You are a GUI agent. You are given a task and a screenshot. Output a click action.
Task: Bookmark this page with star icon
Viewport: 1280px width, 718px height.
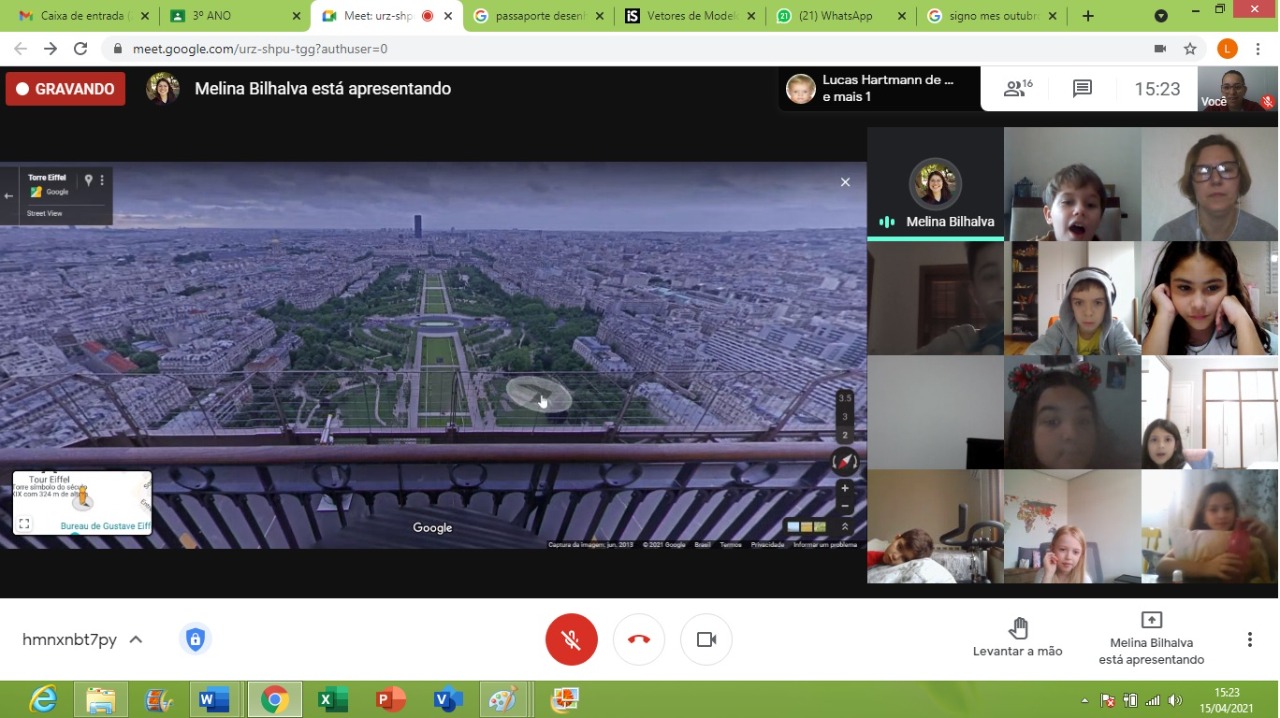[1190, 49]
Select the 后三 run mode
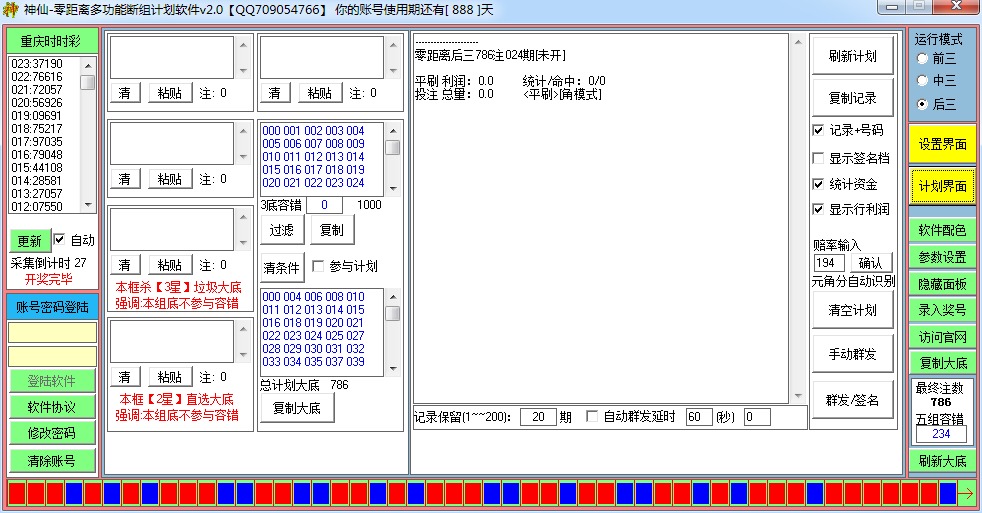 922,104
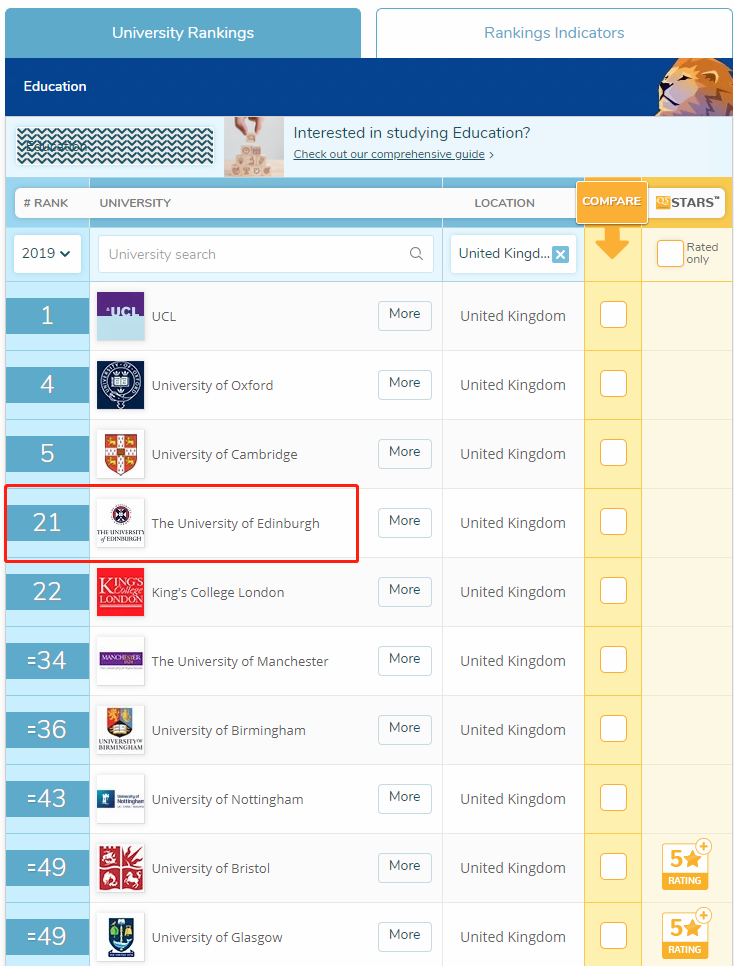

=-=-=

Work to be completed » Skip the images and set down the rest of the data unchanged.

Your response »
You are a GUI agent. You are given a task and a screenshot. Output a click action.
Task: Bookmark this page with star icon
Viewport: 1280px width, 718px height.
[1190, 49]
Select the 后三 run mode
 922,104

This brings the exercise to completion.